[Work order]
Only these lines are needed: the first line of the entries below through the line with "Task: Open the image sending icon", each returned exactly.

(Collected data entries)
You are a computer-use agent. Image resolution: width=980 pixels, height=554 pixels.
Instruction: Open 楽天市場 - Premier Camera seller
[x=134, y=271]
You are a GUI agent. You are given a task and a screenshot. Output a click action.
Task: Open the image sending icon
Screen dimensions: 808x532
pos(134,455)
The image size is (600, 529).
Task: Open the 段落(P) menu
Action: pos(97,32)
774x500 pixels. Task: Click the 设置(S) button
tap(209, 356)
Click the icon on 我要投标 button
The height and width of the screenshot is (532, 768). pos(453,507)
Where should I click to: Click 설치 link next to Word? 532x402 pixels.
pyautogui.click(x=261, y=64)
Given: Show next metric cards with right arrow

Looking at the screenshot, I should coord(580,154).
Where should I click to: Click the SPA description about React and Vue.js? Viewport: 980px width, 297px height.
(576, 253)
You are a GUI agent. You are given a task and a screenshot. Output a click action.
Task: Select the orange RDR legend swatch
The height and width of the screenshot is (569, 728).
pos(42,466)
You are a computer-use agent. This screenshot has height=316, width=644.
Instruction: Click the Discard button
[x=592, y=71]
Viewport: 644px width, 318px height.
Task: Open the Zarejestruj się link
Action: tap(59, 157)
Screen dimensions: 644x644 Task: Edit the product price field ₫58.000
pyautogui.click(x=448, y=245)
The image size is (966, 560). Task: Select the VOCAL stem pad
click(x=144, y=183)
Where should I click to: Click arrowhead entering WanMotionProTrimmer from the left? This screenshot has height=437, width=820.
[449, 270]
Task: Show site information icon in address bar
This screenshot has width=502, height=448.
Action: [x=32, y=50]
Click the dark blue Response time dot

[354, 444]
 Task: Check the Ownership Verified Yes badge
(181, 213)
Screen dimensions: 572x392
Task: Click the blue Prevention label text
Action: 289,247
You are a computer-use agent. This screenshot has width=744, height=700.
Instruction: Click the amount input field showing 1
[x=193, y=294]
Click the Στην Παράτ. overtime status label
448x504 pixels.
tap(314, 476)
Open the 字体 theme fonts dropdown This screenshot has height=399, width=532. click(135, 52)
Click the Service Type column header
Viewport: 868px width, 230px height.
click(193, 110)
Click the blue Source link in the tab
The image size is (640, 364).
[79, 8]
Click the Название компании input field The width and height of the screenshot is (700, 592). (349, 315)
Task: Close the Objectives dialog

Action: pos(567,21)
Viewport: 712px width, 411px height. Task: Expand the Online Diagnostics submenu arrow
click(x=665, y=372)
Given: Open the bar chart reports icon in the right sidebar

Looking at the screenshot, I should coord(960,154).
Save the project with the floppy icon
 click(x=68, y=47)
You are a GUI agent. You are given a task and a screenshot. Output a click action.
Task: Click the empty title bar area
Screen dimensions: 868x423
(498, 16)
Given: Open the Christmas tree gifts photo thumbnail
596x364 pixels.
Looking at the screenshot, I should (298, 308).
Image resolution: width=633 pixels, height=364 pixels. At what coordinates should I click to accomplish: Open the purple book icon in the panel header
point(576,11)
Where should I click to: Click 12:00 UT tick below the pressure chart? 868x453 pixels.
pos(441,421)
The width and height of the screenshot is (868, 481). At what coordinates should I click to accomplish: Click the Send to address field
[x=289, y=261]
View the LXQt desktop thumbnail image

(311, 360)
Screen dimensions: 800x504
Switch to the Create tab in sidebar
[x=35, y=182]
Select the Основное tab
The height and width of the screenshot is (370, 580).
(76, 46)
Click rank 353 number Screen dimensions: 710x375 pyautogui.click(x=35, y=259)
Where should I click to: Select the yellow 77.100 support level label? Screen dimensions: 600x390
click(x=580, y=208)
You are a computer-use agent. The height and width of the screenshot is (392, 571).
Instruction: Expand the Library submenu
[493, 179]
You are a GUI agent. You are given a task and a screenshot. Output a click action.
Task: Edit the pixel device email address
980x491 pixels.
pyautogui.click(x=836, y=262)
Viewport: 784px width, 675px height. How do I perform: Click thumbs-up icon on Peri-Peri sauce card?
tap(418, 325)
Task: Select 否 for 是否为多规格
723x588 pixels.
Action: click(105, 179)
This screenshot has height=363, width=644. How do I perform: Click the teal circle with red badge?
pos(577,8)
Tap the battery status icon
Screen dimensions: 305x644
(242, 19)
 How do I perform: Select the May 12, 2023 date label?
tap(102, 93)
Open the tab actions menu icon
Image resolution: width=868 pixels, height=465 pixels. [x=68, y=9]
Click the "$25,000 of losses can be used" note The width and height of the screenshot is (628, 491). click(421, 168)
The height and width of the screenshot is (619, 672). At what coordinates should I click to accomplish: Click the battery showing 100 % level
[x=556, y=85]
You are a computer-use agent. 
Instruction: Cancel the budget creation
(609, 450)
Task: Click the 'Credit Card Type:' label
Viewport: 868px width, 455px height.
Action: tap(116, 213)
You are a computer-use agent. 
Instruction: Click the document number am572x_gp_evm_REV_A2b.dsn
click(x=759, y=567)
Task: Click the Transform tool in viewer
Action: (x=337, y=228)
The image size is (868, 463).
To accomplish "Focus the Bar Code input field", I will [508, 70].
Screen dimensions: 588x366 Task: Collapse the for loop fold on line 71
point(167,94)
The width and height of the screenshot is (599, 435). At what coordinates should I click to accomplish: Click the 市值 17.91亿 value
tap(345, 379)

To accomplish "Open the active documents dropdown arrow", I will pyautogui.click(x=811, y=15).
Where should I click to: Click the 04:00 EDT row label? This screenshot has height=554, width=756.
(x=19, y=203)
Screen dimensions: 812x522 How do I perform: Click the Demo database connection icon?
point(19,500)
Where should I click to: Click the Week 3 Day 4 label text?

[Output for this exercise]
You are a computer-use agent. Image resolution: width=980 pixels, height=554 pixels.
Instruction: Open 楽天市場 - Premier Camera seller
[x=134, y=271]
You are a GUI agent. You are given a task and a screenshot. Output a click action.
Task: Open the image sending icon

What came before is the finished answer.